On the dawn of the day of the hearings, a representative of the many thousands of people who have so far signed our “Stop the Monsanto Doctrine from Poisoning Democracy” petition publicly read selections from the more than 1,000 comments that petition supporters from around the world added to their name. Your declarations of solidarity and outrage were received by Alika Atay. A Native Hawaiian leader who is the lead plaintiff in the Maui democracy theft case. You can view the ceremony and hear these comments here: https://vimeo.com/170861942

Please consider sharing this petition with your social network of friends and family, or commenting on and sharing our new informing to empower Huffington Post column describing the ramifications of the Monsanto Doctrine, here:

 

Watch the hearing video here

11-18-16 Update to Federal Court Case
9th Circuit Court of Appeals

This is a groundbreaking win for all GMO movements across the country. The court has acknowledged that states and home rule counties within states do indeed have the right to regulate and/or ban “commercial” GMO crops within home rule counties or states.

Our little Community of Maui has now created legal precedent for banning commercial GMO crops and we will now see a rise in both local and statewide GMO crop ban initiatives in the near future.

Today we stand one step closer to protecting Maui from genetic pollution and untested pesticide use. Now that states and counties across the country can legally ban farmers from growing GMO crops in their communities, eventually there will no longer be a need for GMO seed crop production and experimentation on our islands.

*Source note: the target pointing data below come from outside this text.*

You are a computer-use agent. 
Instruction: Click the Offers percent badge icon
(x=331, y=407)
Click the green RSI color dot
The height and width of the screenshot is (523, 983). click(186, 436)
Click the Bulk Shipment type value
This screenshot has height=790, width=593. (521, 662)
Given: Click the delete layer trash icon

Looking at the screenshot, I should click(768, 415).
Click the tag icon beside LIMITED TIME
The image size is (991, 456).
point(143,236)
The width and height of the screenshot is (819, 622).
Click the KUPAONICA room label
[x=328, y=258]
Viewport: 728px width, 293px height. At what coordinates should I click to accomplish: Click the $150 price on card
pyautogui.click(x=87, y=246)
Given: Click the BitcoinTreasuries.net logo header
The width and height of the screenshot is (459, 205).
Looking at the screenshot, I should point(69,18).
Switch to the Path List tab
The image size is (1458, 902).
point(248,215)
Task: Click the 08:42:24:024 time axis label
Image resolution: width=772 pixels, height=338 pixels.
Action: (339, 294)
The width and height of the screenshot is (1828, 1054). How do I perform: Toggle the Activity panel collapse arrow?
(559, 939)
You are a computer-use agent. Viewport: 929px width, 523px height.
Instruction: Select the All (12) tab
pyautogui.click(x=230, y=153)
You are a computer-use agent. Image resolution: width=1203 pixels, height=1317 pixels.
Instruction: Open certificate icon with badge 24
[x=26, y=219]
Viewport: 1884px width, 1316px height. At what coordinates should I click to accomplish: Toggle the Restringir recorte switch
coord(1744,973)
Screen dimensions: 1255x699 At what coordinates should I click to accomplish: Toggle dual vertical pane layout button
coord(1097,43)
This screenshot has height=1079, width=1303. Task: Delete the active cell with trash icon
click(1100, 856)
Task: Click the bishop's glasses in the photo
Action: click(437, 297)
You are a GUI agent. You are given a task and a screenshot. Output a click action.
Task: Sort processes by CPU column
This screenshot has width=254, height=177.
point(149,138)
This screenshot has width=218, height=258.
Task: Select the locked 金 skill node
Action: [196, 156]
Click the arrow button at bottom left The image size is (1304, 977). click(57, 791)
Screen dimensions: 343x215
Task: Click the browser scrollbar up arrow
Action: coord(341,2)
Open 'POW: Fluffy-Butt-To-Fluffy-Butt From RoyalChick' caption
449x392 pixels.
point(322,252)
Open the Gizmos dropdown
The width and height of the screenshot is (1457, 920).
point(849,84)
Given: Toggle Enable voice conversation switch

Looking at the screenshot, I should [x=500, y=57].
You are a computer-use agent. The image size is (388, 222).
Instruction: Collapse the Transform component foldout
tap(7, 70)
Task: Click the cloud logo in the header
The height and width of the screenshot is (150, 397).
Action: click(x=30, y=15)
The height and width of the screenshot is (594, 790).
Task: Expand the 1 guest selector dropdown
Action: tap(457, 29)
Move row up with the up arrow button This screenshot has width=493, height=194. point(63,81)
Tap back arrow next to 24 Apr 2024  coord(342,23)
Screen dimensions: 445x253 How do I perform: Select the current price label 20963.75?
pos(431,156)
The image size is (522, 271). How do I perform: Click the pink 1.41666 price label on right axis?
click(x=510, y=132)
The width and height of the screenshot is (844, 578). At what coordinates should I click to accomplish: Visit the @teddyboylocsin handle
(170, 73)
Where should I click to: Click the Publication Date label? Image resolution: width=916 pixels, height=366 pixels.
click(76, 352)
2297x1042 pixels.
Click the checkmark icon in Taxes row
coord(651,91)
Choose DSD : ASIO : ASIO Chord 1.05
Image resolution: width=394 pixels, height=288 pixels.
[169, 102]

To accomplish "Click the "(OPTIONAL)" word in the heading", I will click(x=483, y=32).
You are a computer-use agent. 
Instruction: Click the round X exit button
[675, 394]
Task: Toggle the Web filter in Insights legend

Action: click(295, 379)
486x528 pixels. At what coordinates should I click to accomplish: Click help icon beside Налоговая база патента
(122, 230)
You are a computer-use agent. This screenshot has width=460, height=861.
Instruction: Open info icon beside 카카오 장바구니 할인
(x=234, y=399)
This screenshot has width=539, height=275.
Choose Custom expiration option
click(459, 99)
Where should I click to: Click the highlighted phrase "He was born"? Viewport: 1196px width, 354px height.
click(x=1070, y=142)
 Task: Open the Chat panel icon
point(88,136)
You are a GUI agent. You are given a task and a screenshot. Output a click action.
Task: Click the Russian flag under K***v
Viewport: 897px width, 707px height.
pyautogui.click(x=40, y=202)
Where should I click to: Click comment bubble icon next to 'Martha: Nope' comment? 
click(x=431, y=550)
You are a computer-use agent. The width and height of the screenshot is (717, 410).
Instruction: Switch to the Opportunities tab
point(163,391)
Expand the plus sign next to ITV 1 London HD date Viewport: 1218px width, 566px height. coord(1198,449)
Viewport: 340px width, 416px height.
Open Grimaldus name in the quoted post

This ruling creates a specific distinction between experimental crops and commercial crops. States and home rule counties may regulate and/or ban “commercial” GMO crops. However, “experimental” GMO crops cannot be regulated or banned as the federal government regulates them.

Unfortunately for Maui County, Hawaii is not one of the 38 home rule states. Therefore counties in Hawaii do not have the privilege or right to protect themselves when the state is not doing so. Maui County will be forced to work on the state level to regulate commercial GMO crop activities.